Please reproduce the listing word for word, from the line with "The width and" through the end of the listing, and leave the pictures out of your answer.
......
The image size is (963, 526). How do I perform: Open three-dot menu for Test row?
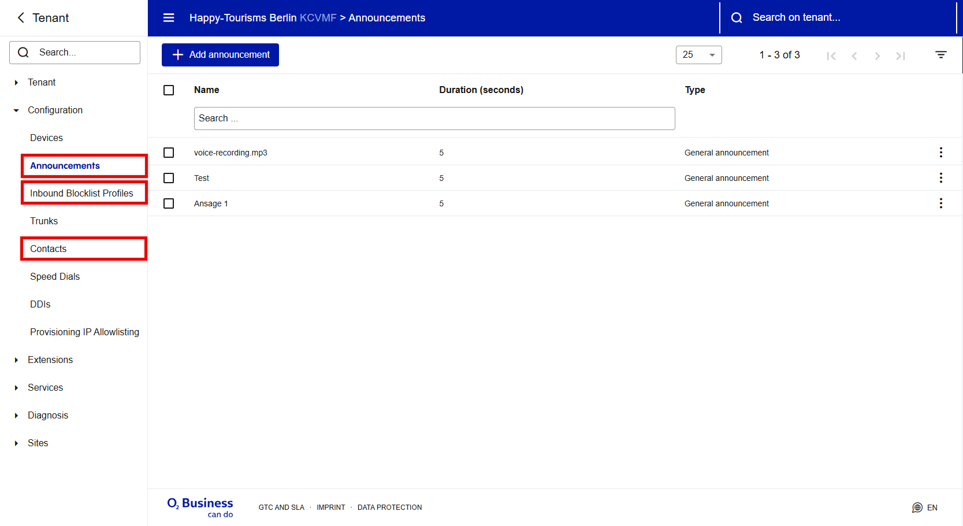coord(940,178)
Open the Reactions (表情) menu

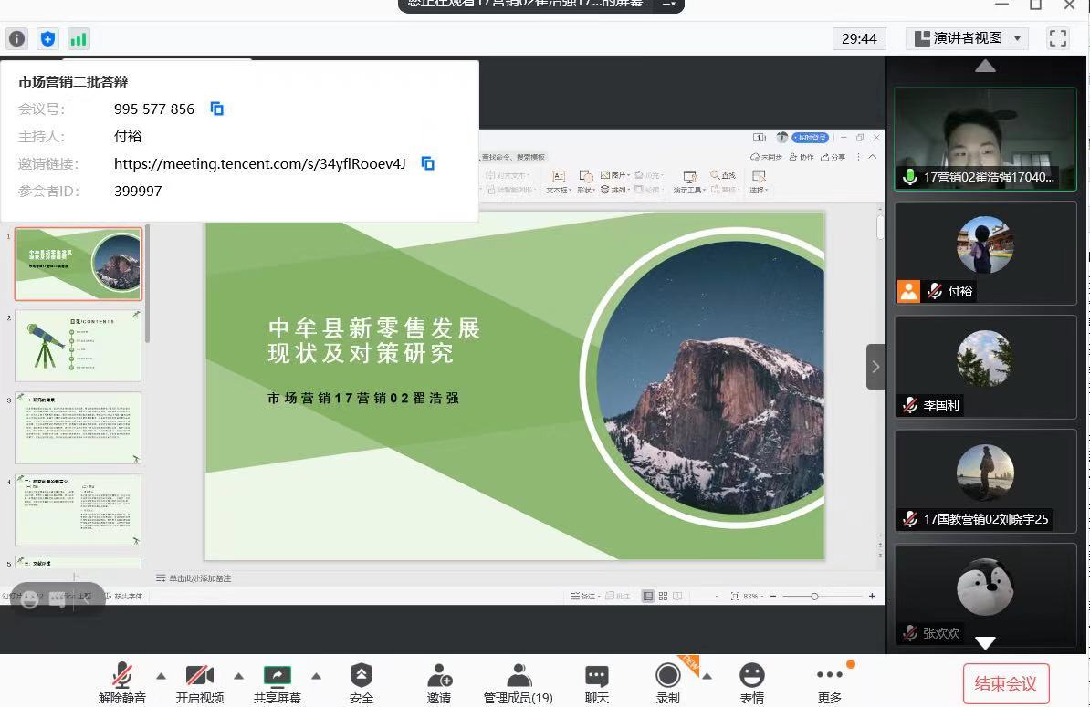click(751, 682)
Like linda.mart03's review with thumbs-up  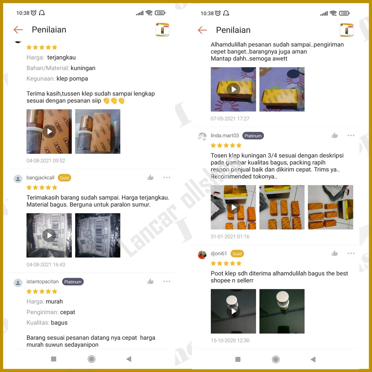click(335, 136)
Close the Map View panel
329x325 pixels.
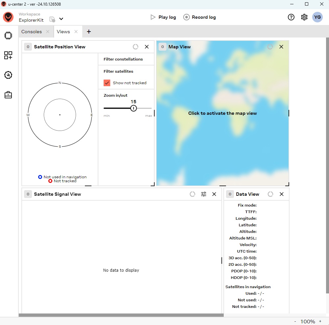click(281, 47)
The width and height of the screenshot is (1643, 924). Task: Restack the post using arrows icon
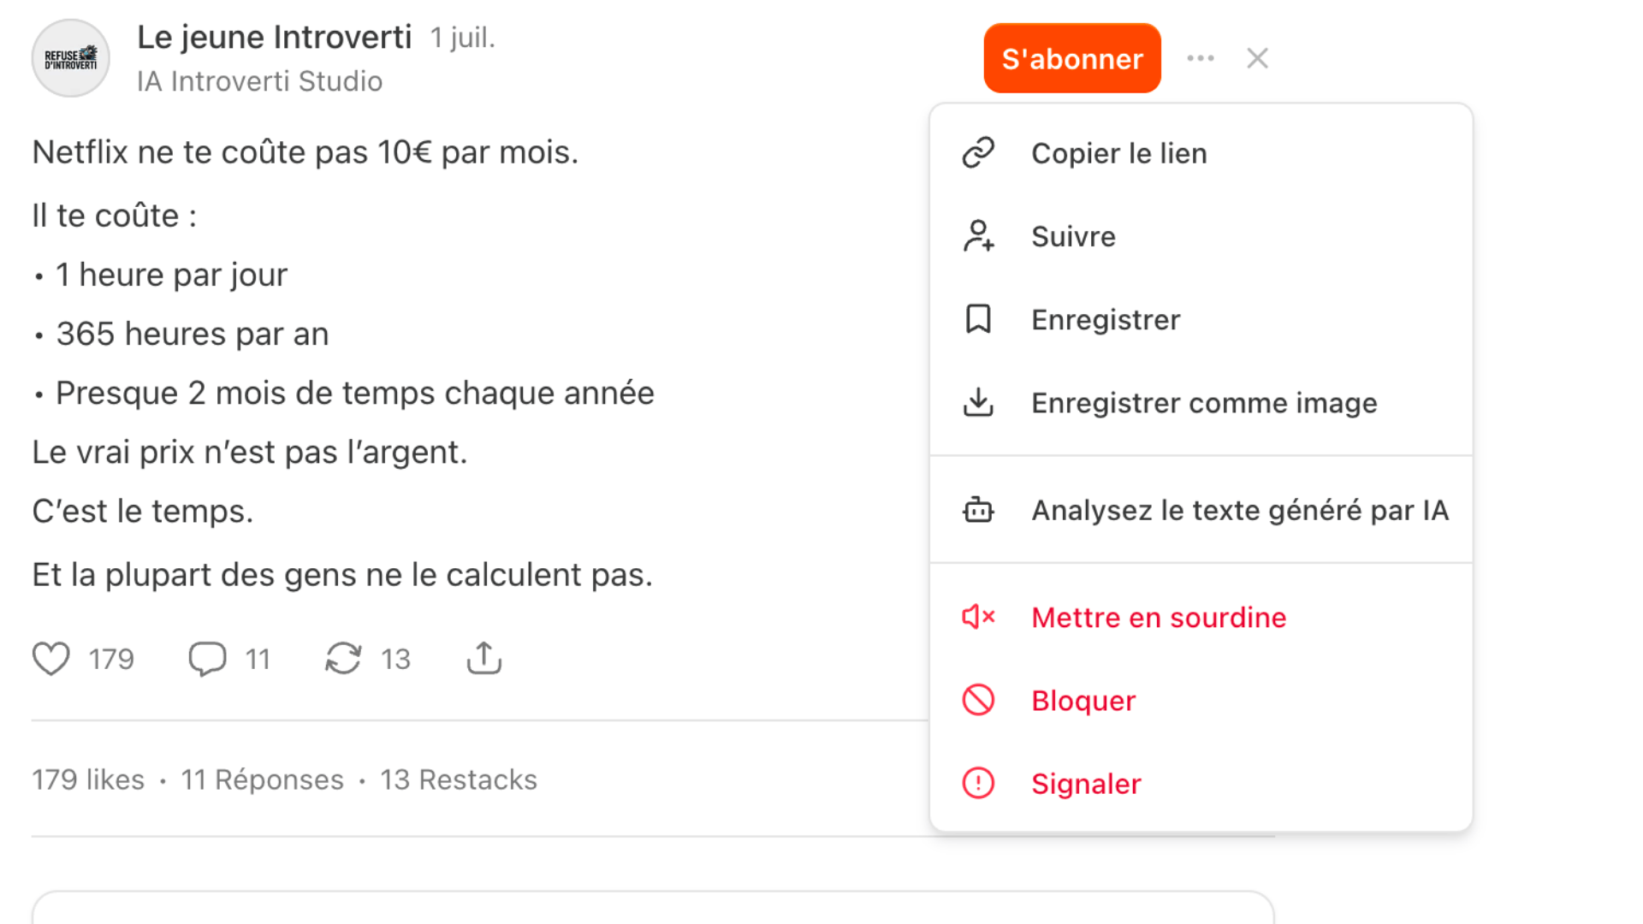[x=343, y=659]
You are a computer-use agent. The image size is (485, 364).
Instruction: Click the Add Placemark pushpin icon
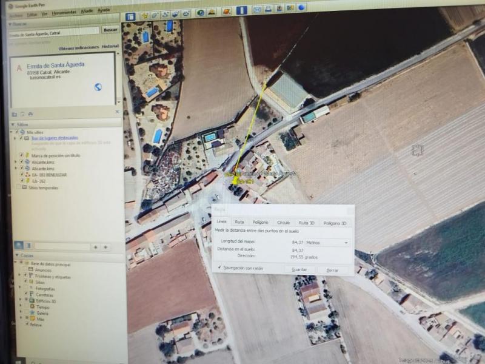pos(145,15)
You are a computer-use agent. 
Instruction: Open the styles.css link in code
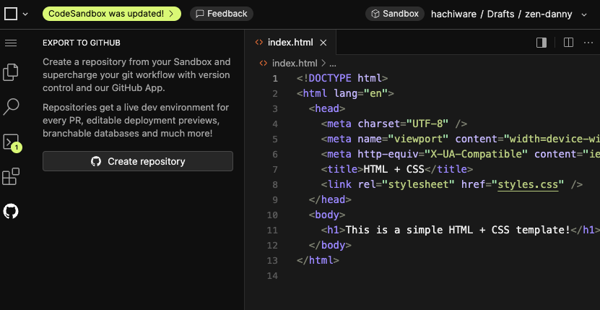pyautogui.click(x=529, y=184)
......
> **Written response**
The width and height of the screenshot is (1643, 924). Task: Restack the post using arrows icon
[x=343, y=659]
You are a computer-use agent. The image size is (485, 364).
Instruction: Click the Add Placemark pushpin icon
pos(145,15)
You are a computer-use agent. 
Instruction: Open the styles.css link in code
pyautogui.click(x=529, y=184)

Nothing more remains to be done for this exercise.